CHATTANOOGA, Tenn, Friday, Oct. 25, 2024 — Radio investigative reporter David Tulis is suing Tennessee revenue commissioner in federal court in an attempt to overturn the departmental policy behind mandatory motor vehicle insurance.
Tennessee is a mandatory insurance state for all users of the road because of a departmental policy that took effect Jan. 1, 2017, with creation of an automated data utility called EIVS that Tulis likens to “The Eye of Sauron.”
“Mandatory insurance is not law in Tennessee,” says the “Tulis Report” principal. “David Gerregano is running a shakedown serving for-profit insurance companies.” The Soddy-Daisy man says insurers get $2 billion a year in “free premiums” they wouldn’t get if not for the department of revenue’s mandatory insurance project.

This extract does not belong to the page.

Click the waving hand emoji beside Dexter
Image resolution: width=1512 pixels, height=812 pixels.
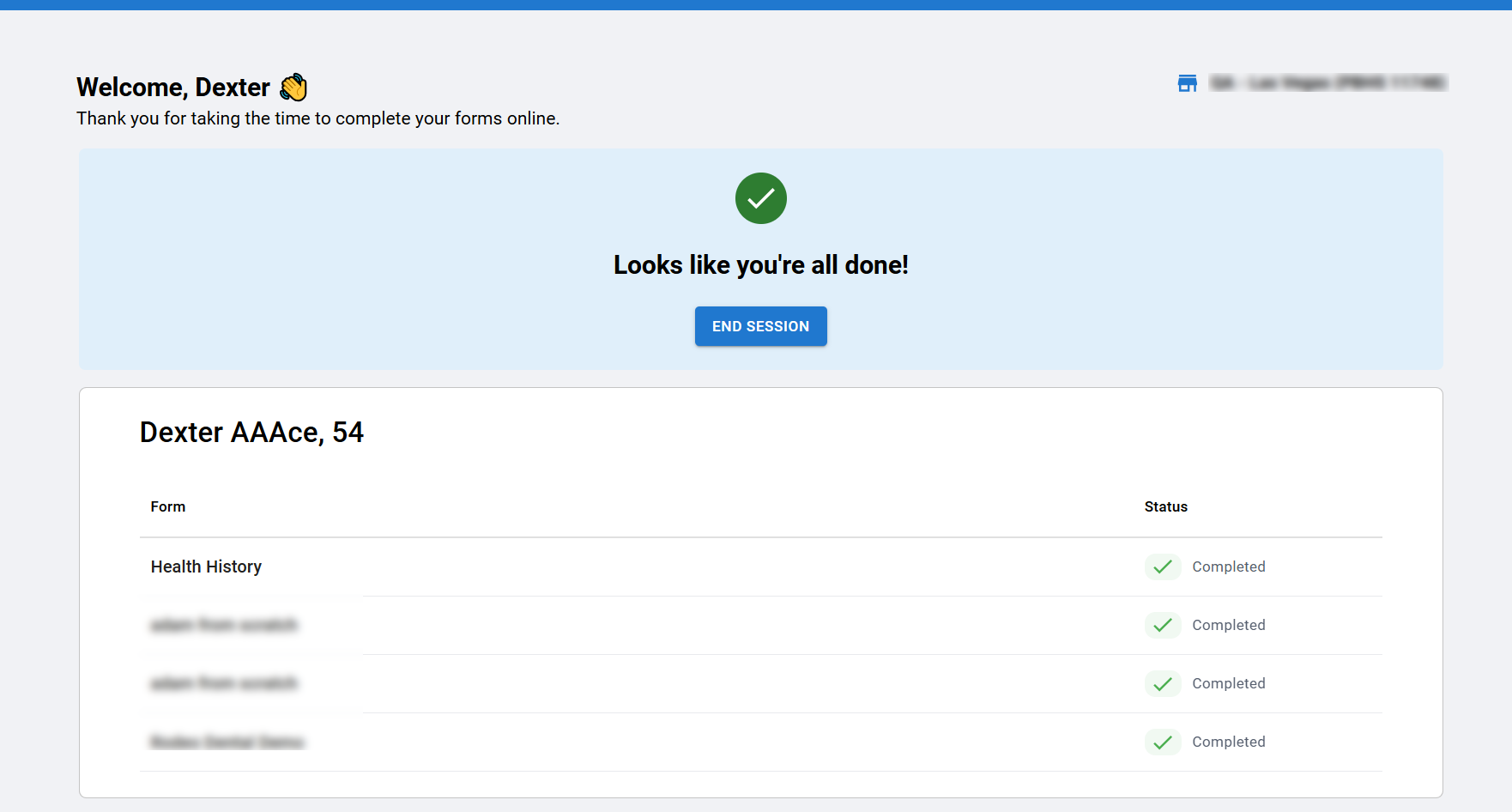(293, 88)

“To help their friends, our oligarchs on the public payroll figure they can give a little help to their financial industry friends, but with one small cost they overlook, no doubt in good conscience. And that’s the harm to more than 1 million people too poor to buy insurance. These folks are the lonely figures you see on the side of the road after the cops have had their vehicles towed for ‘no insurance.’ The harm to these tens of thousands of innocent people is just the cost of doing business — collateral damage, you could say, no big deal.”
Tulis, 13 years in radio reporting and 24 years at Chattanooga Times Free Press as a newspaper copy editor, is suing the state and Gerregano in his personal capacity.
The complaint lists demands starting with closure of the “Eye of Sauron” program, halt of 12,000 dunning notices sent out weekly by the department, a shakeup of procedures, mass restitution and expungement for people falsely convicted under the policy.
Over an eight-year period, 326,656 people, or an average of 40,832 people a year, were convicted for “no insurance,” Tulis says, with “tens of thousands of follow-after cases of ‘driving on revoked’ and ‘driving on suspended,’ which shows how the cancer of official oppression metastasizes across the police and judicial landscape.”
“A vast majority of these police victims are not liable for any duty under the law,” Tulis says, not having had the triggering event of a qualifying accident. “Officials involved in these breaches of law deserve God’s wrath and curse for how they’ve abused the defenseless and poor.”
Insurance is mandatory for people whose license or tag is suspended but who retain the driving and operating privilege on condition of getting — and keeping — certified SR-22 insurance up to five years, Tulis says. “The ‘Eye of Sauron’ is supposed to monitor only these folks. It’s not to be used to send stinger revocation notices to good, safe drivers not under the law,” Tulis says.